Slugify (slight return)

Earlier this year, I had some trouble publishing one of my posts. I think it was this one, and the problem was caused by the parentheses in the title. The code I’d written long ago to turn a title into the slug used in the URL wasn’t as robust as I thought it was. At the time, I made a quick change by hand to get the post published and made a note to myself to fix the code. Today I did. Twice.

The word slug was apparently taken from the newspaper business and is defined this way:

A slug is a few words that describe a post or a page. Slugs are usually a URL friendly version of the post title.
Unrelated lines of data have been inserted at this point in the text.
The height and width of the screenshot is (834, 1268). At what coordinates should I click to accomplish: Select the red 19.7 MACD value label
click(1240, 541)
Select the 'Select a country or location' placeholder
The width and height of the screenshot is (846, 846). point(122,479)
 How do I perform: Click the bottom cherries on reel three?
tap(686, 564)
The URLs to individual posts here look like this:

https://leancrew.com/all-this/2023/08/slugify-slight-return/

which is the domain, a subdirectory, the year and month, and then the slug, which is based on the title. It’s supposed to be lower case, with all the punctuation stripped and all word separators turned into hyphens. Some people prefer underscores, but I like dashes.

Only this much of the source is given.